Ahora, se acaba de descubrir un malware troyano llamado Dvmap, ubicado en un juego de Google Play Store llamado Colourblock. Este malware tiene una táctica sin precedentes: inyecta código en la biblioteca del sistema de Android.
Según reporta Kaspersky Labs, este es el primer ejemplo de malware en el sistema operativo con esa capacidad. Colourblock ha sido descargado supuestamente más de 50.000 veces, aunque Google quitó el juego después de que Kaspersky lo trajo a la atención de la compañía.
El peligro del malware que sobrescribe el contenido de la biblioteca del sistema, en esta instancia en particular, es que puede deshabilitar la función de Verify Apps de Android. Esto permitiría la instalación gratuita y no comprobada de software descargado, sin el conocimiento o la aprobación del usuario. Al reemplazar la biblioteca, el troyano Dvmap también elimina servicios clave de los que muchas aplicaciones dependen para funcionar correctamente. Esto significa que las aplicaciones normalmente estables podrían empezar a bloquear tu dispositivo.
Dvmap incluso elimina el acceso de raíz para cubrir sus pistas. Esto es particularmente peligroso para las aplicaciones que se ocupan de información sensible, que dependen de la detección para operar de forma segura, como por ejemplo, las aplicaciones bancarias.

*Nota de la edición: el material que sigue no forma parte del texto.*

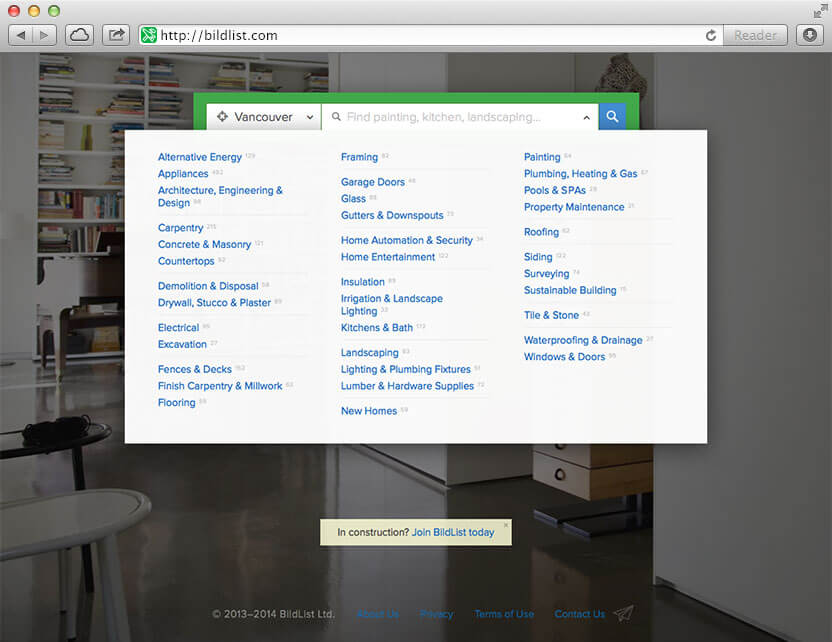The image size is (832, 642).
Task: Click the About Us link
Action: tap(377, 614)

Roman Unuchek de Kaspersky, señaló en su análisis que aunque el malware troyano poseía la capacidad de descargar y ejecutar archivos, nunca recibió ningún comando durante su investigación. Esto podría significar que los desarrolladores todavía están ampliando su alcance y probando sus métodos antes de lanzar el ataque completo.

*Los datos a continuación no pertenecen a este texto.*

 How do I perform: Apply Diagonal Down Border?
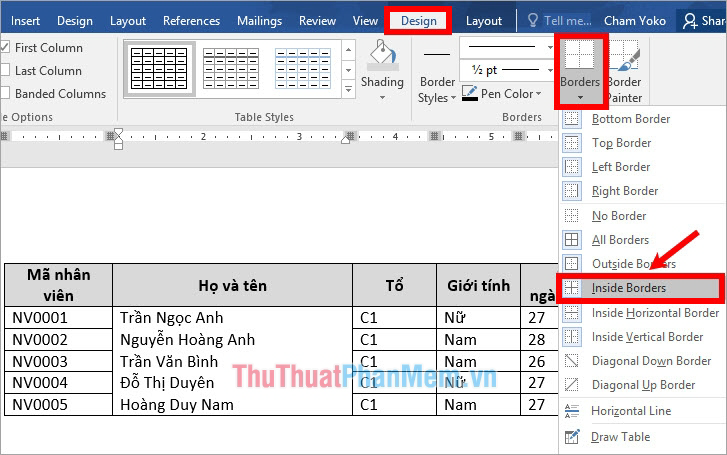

Curiosamente, Colourblock ha sido capaz de evitar la acción de Google y permanecer bajo el radar porque los desarrolladores han estado regularmente «actualizando» la aplicación, mediante la liberación de una mezcla de versiones limpias y maliciosas. El primer lanzamiento era limpio, pero fue substituido entonces por otro que contiene Dvmap después de un período de tiempo corto. Esa versión fue cambiada con otra aplicación limpia, y luego otra vez con una infectada. Se presume que los desarrolladores habían realizado el intercambio por lo menos cinco veces entre abril y mayo.